Start of PASSAGE SHOWN
Brow Beat

The Backlash to Bryce Dallas Howard’s High Heels in Jurassic World Is Grossly Overblown

These stilettos are not sexist.

Universal

For a movie filled with freakish genetic hybrids and raptors wearing night-vision headsets, the most far-out, fantastical element of Jurassic World might just be Bryce Dallas Howard’s heels. Introduced with a foot-focused shot worthy of Tarantino, Howard plays Claire Dearing, the park’s operations manager, an icy, career-oriented businesswoman who seems like she may well have been cloned in lab using Sigourney Weaver’s DNA from Working Girl.

In a film loaded with retrograde takes on gender, the shoes initially seem to signal all of Claire’s flaws. We’re supposed to know that Claire is unlikable and needs to loosen up because she is uninterested in children, obsessed with her company’s profit margins, and refuses to be nice to Chris Pratt. Her shoes—severe, nude-tone stilettos that seem completely incompatible with tromping around a tropical island filled with prehistoric animals—seem to serve as a shorthand for all of this in the film’s first quarter, where they’re the subject of several loving close-ups and get roughly as much screen time as Vincent D’Onofrio.
End of PASSAGE SHOWN
Start of DATA FOR REVIEW
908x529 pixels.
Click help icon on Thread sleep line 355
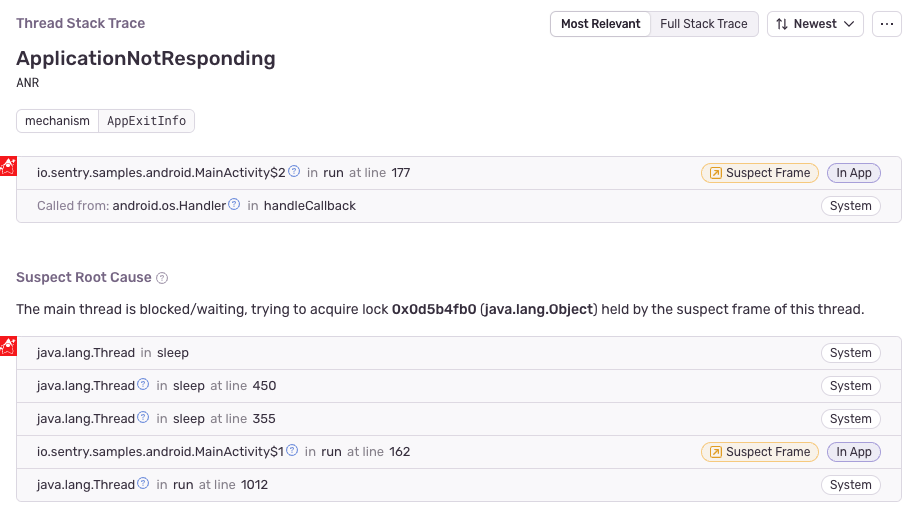(x=143, y=418)
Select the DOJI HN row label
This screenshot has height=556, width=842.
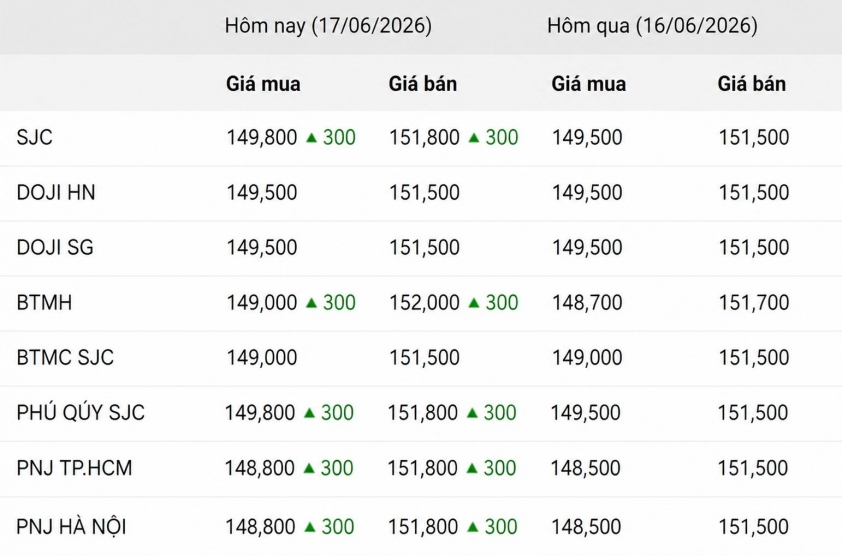pyautogui.click(x=56, y=193)
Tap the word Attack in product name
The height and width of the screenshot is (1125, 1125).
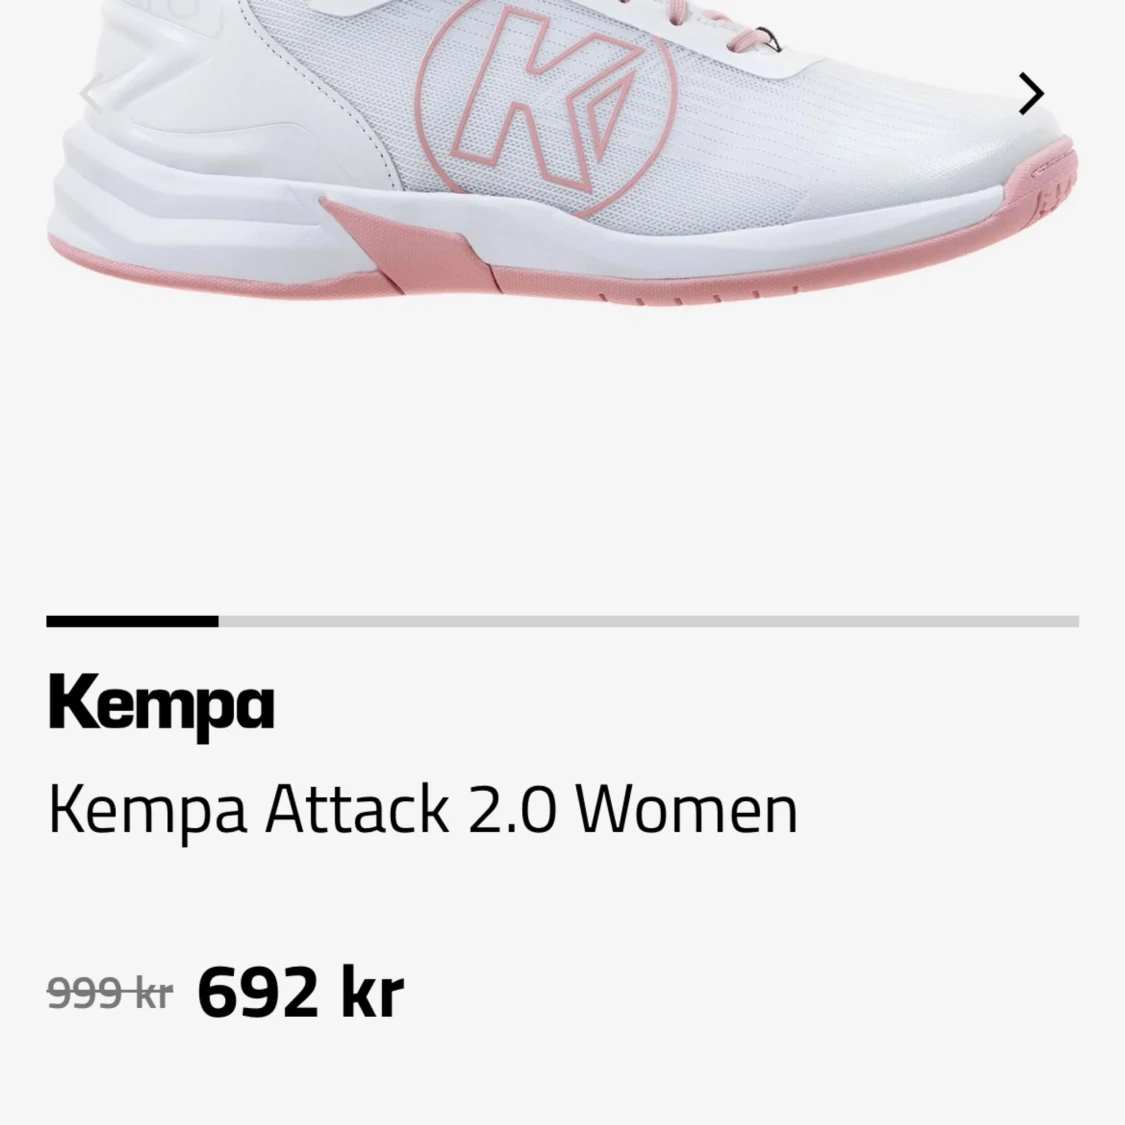tap(357, 809)
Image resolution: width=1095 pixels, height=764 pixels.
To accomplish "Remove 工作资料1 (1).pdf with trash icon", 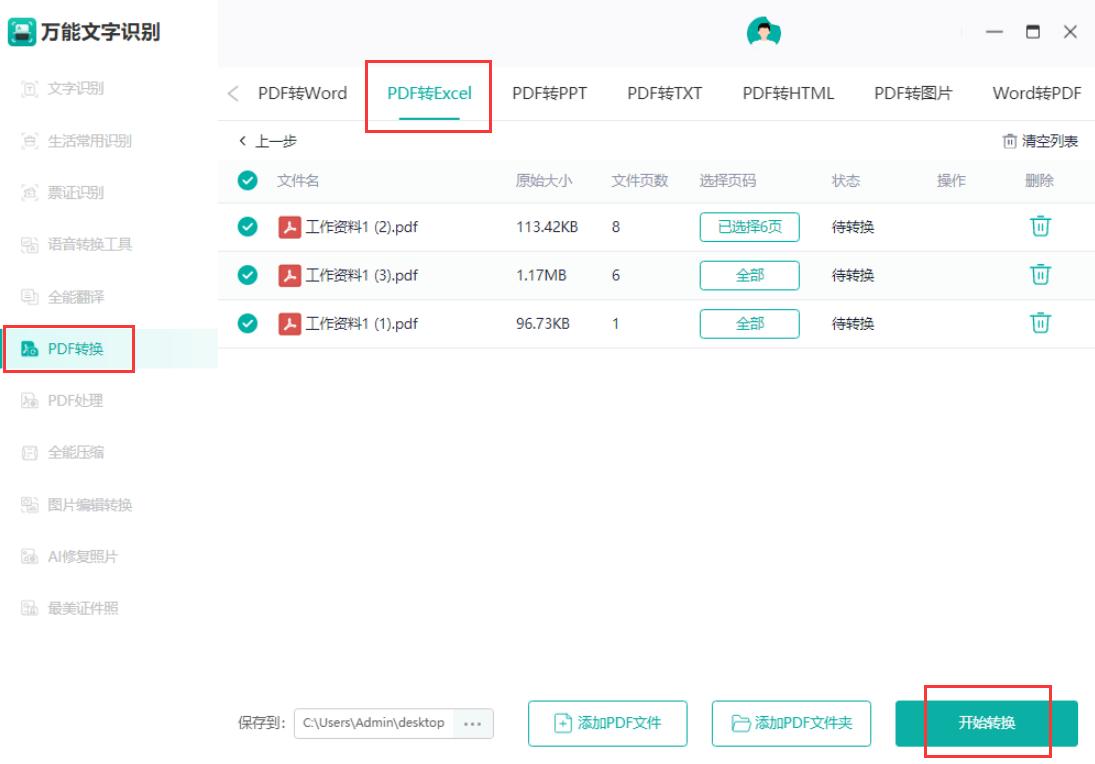I will coord(1040,322).
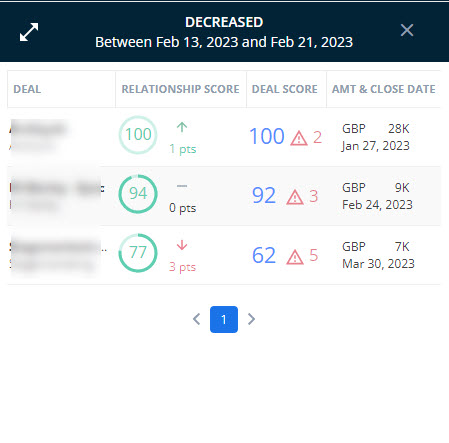Go to previous page with left chevron
Screen dimensions: 449x443
click(197, 319)
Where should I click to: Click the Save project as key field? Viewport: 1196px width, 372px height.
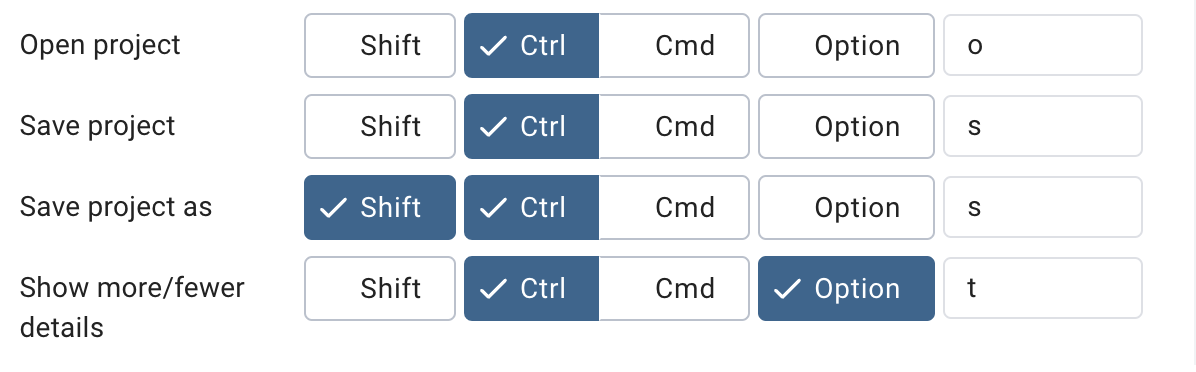tap(1043, 207)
End of DATA FOR REVIEW
• _PROBLEM TO WORK ON_: In the passage about Bryce Dallas Howard's heels, what character does Howard play in Jurassic World?

• _EXERCISE RESPONSE_: Claire Dearing, the park's operations manager.